Assignment 7, due Mar 8

Part of the homework for CS:2820, Spring 2019
by Douglas W. Jones
THE UNIVERSITY OF IOWA Department of Computer Science

  1. Background: Consider this bit of code involving Java Lambda expressions: 
    ClassA x = (int i) -> i + 1;
ClassB y = (ClassA j, int k) -> j.f( j.f( k ) );
int    z = y.g( x, 1 );

    a) What is the value of z? (0.5 points)

    z is equal to 3

    b) Give the appropriate definition for ClassA. (0.5 points) 

    interface ClassA {
    int f(int q); // implied by the use of j.f() above
}

    c) Give the appropriate definition for ClassB. (0.5 points) 

    interface ClassB {
    int g(ClassA r, int s); // implied by the use of y.g() above
}

    The following little Java program works and if you run it, it demonstrates the answers to all of the above questions. 

    public class T {
    interface ClassA {
        int f(int q);
    }
    interface ClassB {
        int g(ClassA r, int s);
    }
    public static void main( String[] args ) {
        ClassA x = (int i) -> i + 1;
        ClassB y = (ClassA j, int k) -> j.f( j.f( k ) );
        int    z = y.g( x, 1 );
        System.out.println( "Value is: " + z );
    }
}
  2. Background: Up to to and including RoadNetwork version 2019-03-01, the ScanSupport.nextLine() method used sc.nextLine() to skip and return the remainder of the current line. This would throw an exception if the last line of the file did not end with a newline.

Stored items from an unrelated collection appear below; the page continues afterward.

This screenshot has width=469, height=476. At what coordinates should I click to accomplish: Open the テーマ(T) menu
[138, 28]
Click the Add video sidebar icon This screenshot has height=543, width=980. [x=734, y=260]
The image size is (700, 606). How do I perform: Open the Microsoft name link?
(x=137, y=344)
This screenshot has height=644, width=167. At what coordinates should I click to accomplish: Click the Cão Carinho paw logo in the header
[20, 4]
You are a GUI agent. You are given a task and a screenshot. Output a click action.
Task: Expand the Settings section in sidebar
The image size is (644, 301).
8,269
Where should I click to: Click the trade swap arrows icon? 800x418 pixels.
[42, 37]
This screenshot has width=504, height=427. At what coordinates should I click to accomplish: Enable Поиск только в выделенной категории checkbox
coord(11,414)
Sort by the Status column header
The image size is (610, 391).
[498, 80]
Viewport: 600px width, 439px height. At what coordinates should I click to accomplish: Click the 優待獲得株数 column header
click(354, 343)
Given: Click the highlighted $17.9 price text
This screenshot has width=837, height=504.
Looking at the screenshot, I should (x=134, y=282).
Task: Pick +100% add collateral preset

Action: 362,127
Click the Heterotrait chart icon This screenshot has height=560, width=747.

    The revised version 2019-03-04, based on the solution to Homework 6, used sc.skip(theRest) followed by sc.match().group(0) to get and return what was skipped.

    This change works despite the fact that sc.nextLine() and sc.skip(theRest) leave the scanner in different states.

    a) What is the difference in the scanner state? (0.5 points)

    sc.nextLine() skips the newline and leaves the scanner sitting on the first character of the next line.

    sc.skip(theRest) skips leaves the scanner sitting on the new line.

    b) Why does this difference in scanner state have no impact on the behavior of the rest of the program? (0.5 points)

    Because the rest of the program uses various scanner hasNext() and next() methods, all of which skip leading whitespace, including newlines.

  3. Background: Lectures 21 and 22 introduce the concept of a pending event set for discrete event simulation. In Lecture 22, the class PriorityQueue is used, but Java's standard library contains other classes that might also be used to do this job. (Part of the problem is that PriorityQueue should almost certainly be an abstract class with many implementations, but they locked down the name with one implementation.)

    A problem: What are some other classes in the Java library that could be used? (0.5 points)

    Suggestion: Hunt through the Java documentation starting at PriorityQueue looking at the interfaces it implements and the other methods that implement those interfaces.

    There is the very similar class PriorityBlockingQueue that, in the absence of multithreading, is pretty much the same as PriorityQueue.

    Of more interest, there is NavagableSet interface and its implementations TreeSet and ConcurrentSkipList.